▶ _Selection_:
-.-.-
Leading the Night Court

Commander, Naval Surface Force Pacific (CNSP) – the surface fleet’s Type Commander (TYCOM) – is best placed to run this night court. Not only is CNSP close enough to ships to personally speak to the urgency of the problem, they also have the senior authority to directly cut many programs. CNSP has the holistic perspective to rebalance the time allocations of the surface force, understanding both the urgency of the strategic situation and which administrative requirements do truly matter. No one leader can remove every detrimental program alone. Fall Protection, for example, will require congressional action to exempt warships from OSHA. CNSP is senior enough, however, to cut a wide swath using the span of their own authority, and to advocate for the changes that require departmental or congressional authority.
-.-.-
▶ _Short task A_:
Answer these questions from the passage on leading the night court:
(i) Who is named as best placed to run the night court?
(ii) Which program is given as an example that will require congressional action, and what would that action do?
(iii) Besides cutting programs within its own authority, what else can this leader do?
▶ _Short task B_: Extend the passage on leading the night court by writing the paragraph that would follow its last sentence.

▶ _Source data_:
-.-.-
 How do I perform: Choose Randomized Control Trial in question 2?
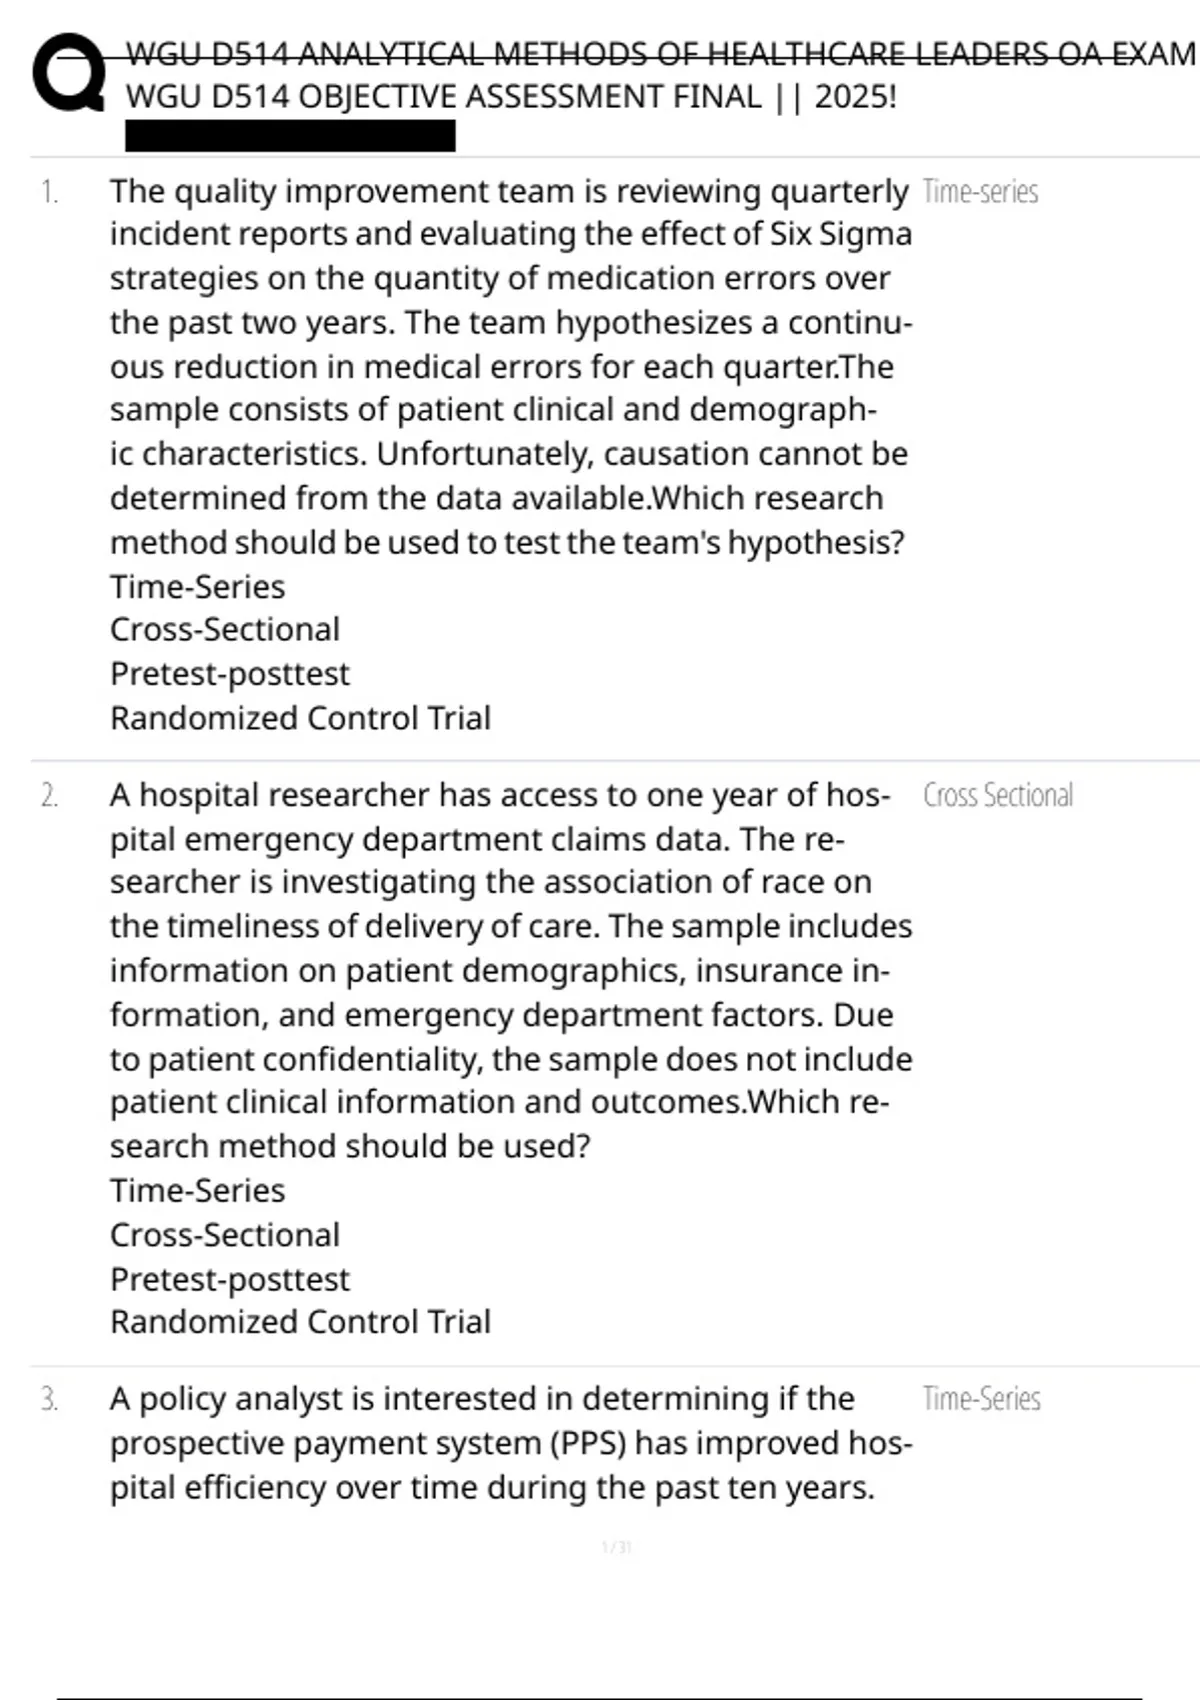click(300, 1322)
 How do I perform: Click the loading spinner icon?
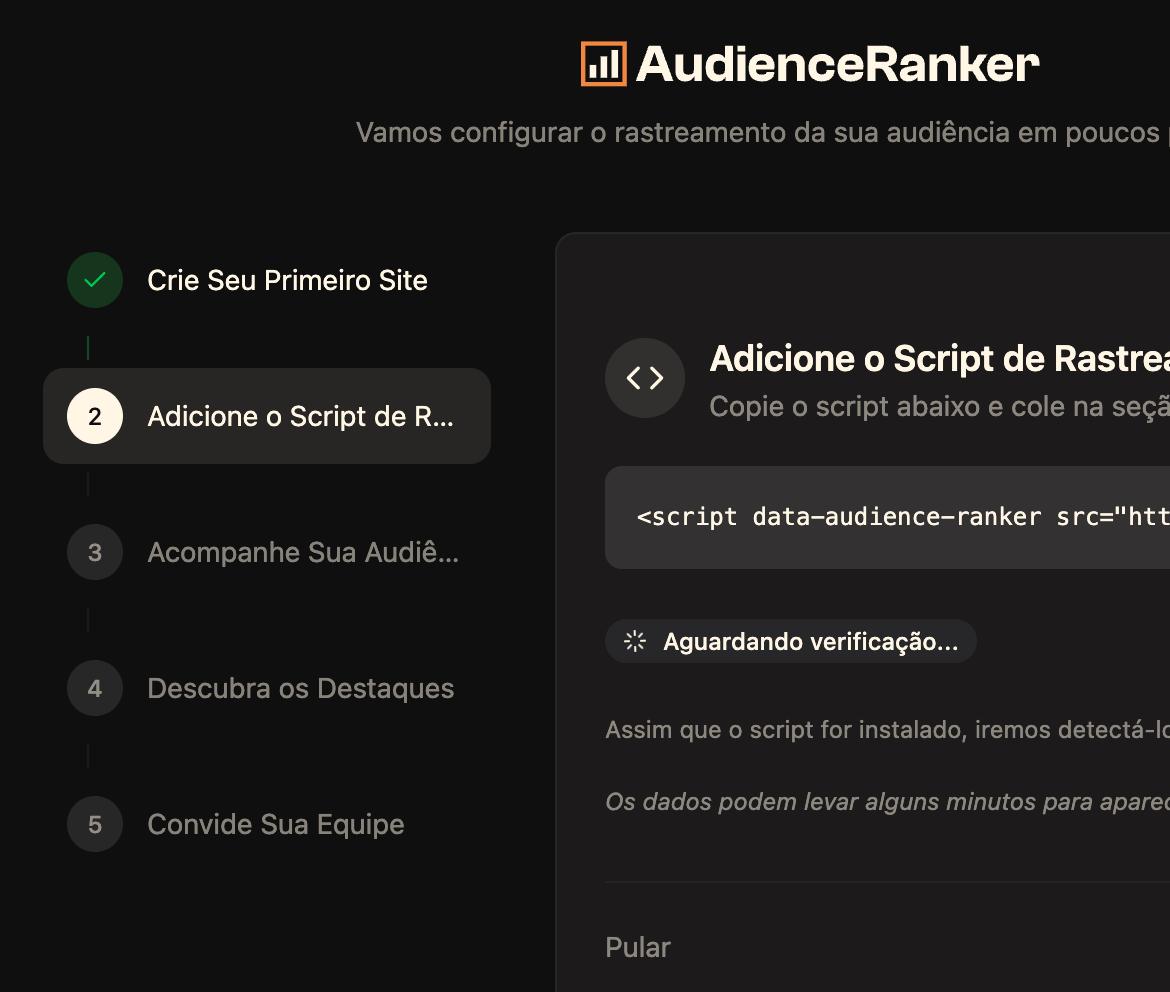pos(635,641)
-.-.-
▶ _Written reply A_:
(i) Commander, Naval Surface Force Pacific (CNSP), the surface fleet's Type Commander (TYCOM).
(ii) Fall Protection. The congressional action would exempt warships from OSHA.
(iii) Advocate for the changes that require departmental or congressional authority.

▶ _Written reply B_:
CNSP is not the only path to success, but it is the simplest. The Chief of Naval Operations (CNO) or Secretary of the Navy (SECNAV) could also build a programmatic night court – more directly replicating the acquisition night court that Secretary Esper created – but they are too distant from the fleet. The more echelons a leader is removed from a problem, the more they face what public economist Anthony Downs called a “message-distortion problem.” In any large bureaucracy, each layer of the chain of command, even when completely well-intentioned, naturally filters out some portion of any message as it works its way up. This feature of large bureaucracies makes the Navy’s most senior leaders ill-placed to judge which programs should be removed to improve time allocations at the deckplate level. Not only is CNSP closer to the fleet, senior leaders at CNSP have bypass mechanisms – tours, direct conversations with sailors, and a network on the waterfront – available to get to the core of each program’s value. Instead of leading it directly, the CNO and SECNAV are better suited to act as senior champions for a TYCOM-led night court.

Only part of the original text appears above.